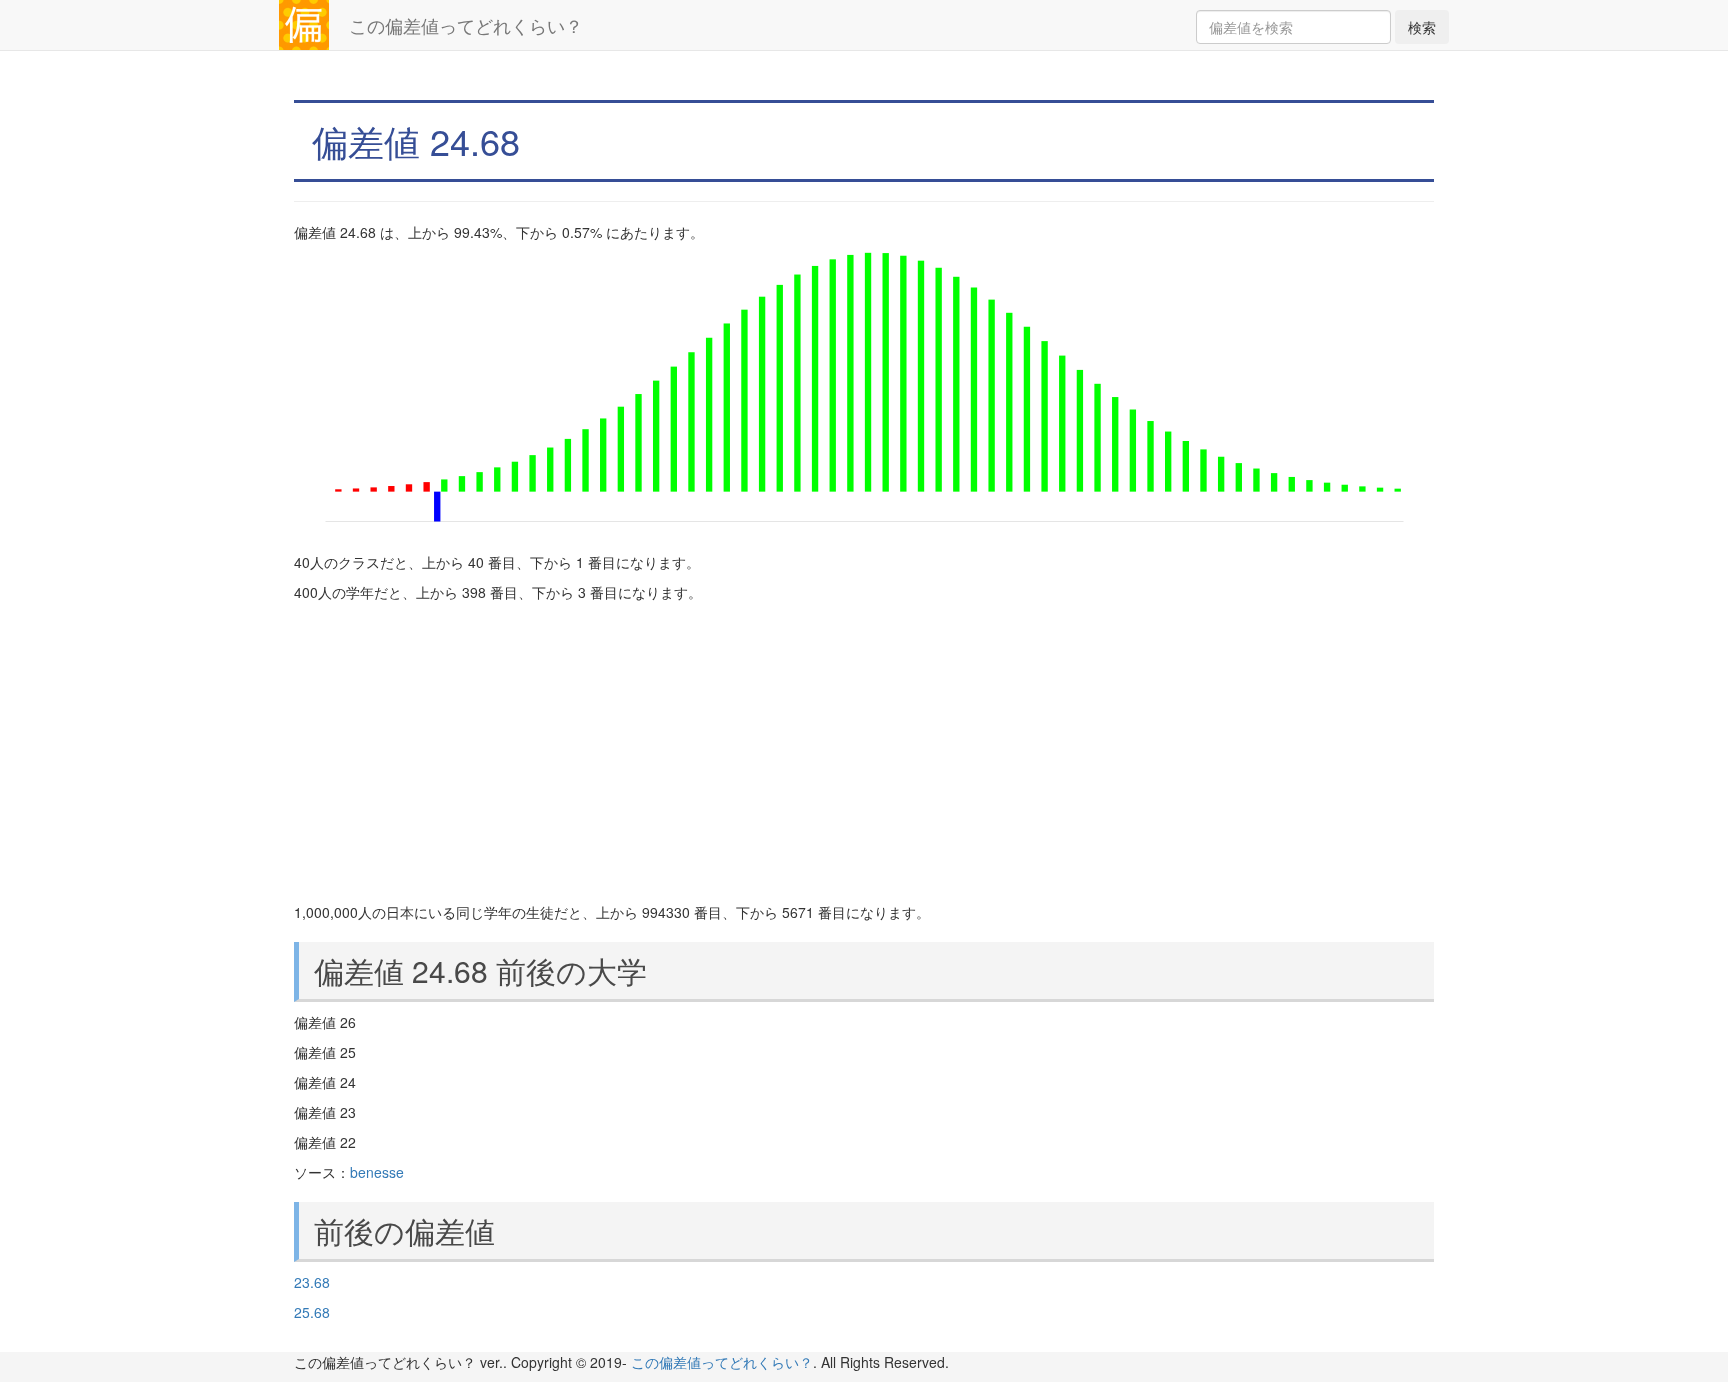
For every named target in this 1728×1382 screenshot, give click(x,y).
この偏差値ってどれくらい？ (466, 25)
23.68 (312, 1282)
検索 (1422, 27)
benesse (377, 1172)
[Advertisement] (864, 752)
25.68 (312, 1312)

__________

**Exercise details**
Would you output all of the entries above exactly, keeping the pictures out?

**Your solution**
For every named target in this 1728×1382 screenshot, give click(x,y).
この偏差値ってどれくらい？ (466, 25)
23.68 (312, 1282)
検索 (1422, 27)
benesse (377, 1172)
[Advertisement] (864, 752)
25.68 (312, 1312)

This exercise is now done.